Texas Settles Lawsuit Over Attempt to Purge Thousands From Voter Rollsby John C MoritzCorpus Christi Caller Times December 18, 2019
AUSTIN, Texas – Texas taxpayers will hand over $450,000 to the lawyers who sued the state earlier this year over the attempt to purge the list of registered voters that might have improperly disenfranchised countless numbers of naturalized citizens.
The payment of attorneys’ fees was part of a major capitulation Friday by the Texas Secretary of State’s office when it settled the lawsuit seeking to block the plan to cull voter lists. The settlement also formally ends the state’s advisory to county elections administrators to take steps to pull as many as 95,000 names from their voter lists.
The leader of one of the parties that brought the suit hailed the settlement as a victory.

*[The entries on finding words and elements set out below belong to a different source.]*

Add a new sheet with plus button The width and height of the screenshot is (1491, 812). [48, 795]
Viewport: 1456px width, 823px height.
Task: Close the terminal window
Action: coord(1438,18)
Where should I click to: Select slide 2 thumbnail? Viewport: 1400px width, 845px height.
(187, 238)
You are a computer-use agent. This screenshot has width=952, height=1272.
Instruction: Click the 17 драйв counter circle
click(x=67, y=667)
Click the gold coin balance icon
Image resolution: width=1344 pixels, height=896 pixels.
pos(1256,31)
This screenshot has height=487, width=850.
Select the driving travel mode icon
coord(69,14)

“From day one, we warned that the actions taken by the Secretary of State would result in voter suppression and cautioned that the timing and efforts were potentially politically motivated,” said Democratic state Rep. Rafael Anchia of Dallas, chairman of the Mexican American Legislative Caucus.
The move by Whitley, then newly appointed, ignited a firestorm of protest that the state was targeting voters with Hispanic surnames. Whitley denied such an intent but did admit that his office could have better managed what he called the “maintenance” of voter lists.
The move also united all 12 Democrats in the Texas Senate to oppose Whitley’s appointment by Gov. Greg Abbott from being made permanent. Because Whitley was appointed before the 2019 legislative session began, he was able to assume office immediately.
But he still needs two-thirds of the 31-member Texas Senate to vote to confirm his nomination. With Democrats aligned against him, he is short of the number needed.
The chairman of the Senate Democratic Caucus, El Paso’s Jose Rodriguez, said the settlement was “a good first step toward addressing the damage done,” but he stopped short of saying whether the way is cleared to confirm Whitley.
“Many Texans mistakenly believe evidence of mass voter fraud has been found,” Rodriguez said. “And even though they are eligible, many will choose to not vote for fear that they will be harassed by the state.”
If the Legislature adjourns May 27 without acting on the nomination, Whitley will be required to leave office.
In a statement, Whitley sought to move past the controversy
“Today’s agreement accomplishes our office’s goal of maintaining an accurate list of qualified registered voters while eliminating the impact of any list maintenance activity on naturalized U.S. citizens,” he said. “I will continue to work with all stakeholders in the election community to ensure this process is conducted in a manner that holds my office accountable and protects the voting rights of eligible Texans.”